[Dataset entries]
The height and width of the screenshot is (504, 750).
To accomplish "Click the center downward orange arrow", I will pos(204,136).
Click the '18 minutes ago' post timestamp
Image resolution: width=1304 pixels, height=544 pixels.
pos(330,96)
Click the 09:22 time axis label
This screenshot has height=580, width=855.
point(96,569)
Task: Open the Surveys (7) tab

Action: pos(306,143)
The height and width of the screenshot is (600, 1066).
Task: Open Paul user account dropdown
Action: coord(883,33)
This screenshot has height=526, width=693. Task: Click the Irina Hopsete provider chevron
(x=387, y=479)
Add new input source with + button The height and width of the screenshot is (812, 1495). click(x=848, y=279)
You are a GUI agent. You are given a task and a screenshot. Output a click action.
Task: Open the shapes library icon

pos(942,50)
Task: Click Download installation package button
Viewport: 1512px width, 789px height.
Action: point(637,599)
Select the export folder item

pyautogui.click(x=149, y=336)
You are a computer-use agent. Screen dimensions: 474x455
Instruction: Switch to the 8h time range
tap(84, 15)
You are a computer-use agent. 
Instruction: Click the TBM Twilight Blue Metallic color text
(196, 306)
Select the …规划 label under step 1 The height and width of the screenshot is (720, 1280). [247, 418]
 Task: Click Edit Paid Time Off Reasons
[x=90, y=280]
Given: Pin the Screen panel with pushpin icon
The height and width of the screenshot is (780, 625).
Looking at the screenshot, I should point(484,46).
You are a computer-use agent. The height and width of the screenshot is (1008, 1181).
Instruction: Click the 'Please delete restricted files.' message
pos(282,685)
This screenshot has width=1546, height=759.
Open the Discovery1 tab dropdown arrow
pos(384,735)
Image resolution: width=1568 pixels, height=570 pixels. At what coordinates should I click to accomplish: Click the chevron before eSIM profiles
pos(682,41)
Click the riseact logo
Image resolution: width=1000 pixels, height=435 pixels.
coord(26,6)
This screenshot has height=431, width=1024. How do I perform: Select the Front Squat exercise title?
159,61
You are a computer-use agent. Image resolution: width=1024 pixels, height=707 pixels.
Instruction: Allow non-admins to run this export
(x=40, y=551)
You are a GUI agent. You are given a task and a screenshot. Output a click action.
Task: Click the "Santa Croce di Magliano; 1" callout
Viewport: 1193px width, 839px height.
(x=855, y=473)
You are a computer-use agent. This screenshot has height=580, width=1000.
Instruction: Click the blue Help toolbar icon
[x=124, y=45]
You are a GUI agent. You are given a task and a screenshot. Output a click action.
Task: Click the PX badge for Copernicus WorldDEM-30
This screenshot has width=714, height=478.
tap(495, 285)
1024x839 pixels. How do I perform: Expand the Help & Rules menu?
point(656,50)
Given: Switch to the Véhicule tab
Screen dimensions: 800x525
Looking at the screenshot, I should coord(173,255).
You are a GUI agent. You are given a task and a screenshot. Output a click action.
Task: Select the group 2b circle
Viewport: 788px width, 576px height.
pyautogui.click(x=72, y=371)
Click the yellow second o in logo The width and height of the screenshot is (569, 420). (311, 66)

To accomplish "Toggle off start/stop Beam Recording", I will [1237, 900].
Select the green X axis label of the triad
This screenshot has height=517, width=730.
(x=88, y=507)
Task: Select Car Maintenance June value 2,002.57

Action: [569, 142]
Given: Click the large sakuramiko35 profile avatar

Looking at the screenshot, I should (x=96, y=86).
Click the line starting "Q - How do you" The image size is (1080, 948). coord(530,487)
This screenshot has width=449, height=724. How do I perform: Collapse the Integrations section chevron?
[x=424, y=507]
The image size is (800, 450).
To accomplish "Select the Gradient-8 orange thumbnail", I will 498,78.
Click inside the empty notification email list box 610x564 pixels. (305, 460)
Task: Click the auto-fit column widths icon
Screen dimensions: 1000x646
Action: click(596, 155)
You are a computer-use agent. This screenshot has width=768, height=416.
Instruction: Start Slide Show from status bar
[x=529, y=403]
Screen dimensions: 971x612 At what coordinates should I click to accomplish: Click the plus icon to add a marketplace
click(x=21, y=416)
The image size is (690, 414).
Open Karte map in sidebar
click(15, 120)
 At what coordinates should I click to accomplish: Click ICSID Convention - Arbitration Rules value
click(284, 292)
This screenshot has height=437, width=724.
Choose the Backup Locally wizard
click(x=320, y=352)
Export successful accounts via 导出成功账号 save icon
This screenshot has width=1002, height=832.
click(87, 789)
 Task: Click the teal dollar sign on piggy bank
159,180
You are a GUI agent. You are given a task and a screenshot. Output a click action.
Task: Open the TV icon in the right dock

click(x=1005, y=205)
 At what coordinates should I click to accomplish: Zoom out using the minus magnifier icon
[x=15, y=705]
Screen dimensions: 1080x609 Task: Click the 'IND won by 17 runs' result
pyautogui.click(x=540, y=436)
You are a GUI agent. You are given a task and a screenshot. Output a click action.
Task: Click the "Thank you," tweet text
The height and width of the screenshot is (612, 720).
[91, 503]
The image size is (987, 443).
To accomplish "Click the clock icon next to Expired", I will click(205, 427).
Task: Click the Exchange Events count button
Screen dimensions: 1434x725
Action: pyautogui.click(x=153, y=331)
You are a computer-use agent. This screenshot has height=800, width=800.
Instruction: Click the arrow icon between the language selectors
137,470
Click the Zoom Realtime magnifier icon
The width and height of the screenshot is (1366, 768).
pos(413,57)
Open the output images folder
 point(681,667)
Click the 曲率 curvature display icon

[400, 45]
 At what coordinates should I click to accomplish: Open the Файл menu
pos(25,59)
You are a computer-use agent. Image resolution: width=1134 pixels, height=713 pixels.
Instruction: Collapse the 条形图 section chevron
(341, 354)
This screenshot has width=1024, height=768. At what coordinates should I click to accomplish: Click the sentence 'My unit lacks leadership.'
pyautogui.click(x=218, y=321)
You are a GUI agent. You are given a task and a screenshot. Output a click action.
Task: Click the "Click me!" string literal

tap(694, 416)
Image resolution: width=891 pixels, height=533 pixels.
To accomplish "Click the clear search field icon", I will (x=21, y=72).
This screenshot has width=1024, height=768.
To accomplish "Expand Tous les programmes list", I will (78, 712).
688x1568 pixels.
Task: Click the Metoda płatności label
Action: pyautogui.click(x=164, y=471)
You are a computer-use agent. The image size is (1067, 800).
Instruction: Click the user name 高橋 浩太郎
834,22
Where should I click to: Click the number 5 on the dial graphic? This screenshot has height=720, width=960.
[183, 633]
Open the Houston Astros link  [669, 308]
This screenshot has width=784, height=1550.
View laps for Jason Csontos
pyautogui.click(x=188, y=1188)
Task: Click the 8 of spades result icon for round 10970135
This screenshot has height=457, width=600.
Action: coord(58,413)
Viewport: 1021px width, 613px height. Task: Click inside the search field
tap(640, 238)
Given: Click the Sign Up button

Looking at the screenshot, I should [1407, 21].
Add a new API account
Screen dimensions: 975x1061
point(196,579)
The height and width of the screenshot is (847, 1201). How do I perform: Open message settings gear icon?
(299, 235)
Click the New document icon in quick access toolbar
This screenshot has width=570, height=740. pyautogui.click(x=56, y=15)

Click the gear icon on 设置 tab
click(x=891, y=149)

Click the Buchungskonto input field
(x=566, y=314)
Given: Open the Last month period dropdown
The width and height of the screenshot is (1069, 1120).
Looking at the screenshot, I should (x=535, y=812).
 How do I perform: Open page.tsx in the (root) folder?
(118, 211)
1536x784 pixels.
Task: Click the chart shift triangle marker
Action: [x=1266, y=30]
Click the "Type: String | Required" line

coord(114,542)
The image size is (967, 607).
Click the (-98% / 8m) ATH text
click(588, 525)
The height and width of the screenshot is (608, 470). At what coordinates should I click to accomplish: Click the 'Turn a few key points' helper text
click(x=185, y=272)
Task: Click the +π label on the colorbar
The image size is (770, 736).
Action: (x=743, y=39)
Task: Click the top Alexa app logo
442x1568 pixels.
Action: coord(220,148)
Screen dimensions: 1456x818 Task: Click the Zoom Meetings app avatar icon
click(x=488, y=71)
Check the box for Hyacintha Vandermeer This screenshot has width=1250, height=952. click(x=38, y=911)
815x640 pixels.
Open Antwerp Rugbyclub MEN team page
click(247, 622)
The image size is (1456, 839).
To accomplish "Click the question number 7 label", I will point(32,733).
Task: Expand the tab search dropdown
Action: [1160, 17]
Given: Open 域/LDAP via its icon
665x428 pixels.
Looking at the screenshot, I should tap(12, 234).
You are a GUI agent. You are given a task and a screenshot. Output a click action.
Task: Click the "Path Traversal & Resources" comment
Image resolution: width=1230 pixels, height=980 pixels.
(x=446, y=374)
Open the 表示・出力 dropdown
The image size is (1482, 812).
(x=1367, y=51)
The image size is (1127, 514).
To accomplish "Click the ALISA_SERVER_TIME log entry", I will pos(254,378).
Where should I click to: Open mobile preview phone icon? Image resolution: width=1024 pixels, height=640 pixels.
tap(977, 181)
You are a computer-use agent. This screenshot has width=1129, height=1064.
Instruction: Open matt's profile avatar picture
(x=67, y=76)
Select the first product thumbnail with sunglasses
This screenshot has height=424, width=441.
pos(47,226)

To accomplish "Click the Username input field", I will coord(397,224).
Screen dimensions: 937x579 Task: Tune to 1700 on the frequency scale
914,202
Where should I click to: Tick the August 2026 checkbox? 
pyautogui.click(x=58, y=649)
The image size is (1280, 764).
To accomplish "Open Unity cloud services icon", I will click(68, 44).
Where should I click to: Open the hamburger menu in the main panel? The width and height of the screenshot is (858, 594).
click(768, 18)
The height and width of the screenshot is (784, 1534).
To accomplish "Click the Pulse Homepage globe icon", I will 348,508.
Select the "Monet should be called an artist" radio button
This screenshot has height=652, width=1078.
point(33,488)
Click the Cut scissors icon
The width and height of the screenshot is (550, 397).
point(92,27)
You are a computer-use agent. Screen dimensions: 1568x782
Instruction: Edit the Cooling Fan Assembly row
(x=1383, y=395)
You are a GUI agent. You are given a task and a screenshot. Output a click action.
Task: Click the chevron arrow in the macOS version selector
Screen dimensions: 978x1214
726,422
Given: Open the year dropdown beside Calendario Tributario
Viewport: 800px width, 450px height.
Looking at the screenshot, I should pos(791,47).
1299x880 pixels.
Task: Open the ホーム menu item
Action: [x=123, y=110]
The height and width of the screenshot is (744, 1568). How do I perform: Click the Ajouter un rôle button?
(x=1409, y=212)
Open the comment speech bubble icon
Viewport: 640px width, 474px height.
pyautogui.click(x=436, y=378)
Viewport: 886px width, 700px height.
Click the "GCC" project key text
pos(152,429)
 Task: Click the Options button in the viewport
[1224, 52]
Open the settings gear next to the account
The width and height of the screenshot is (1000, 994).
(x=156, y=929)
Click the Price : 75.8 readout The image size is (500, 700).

**PROBLEM DETAILS**
Count the lines in the records above that contain the word "comment", and give only that number.

**TASK RESULT**
2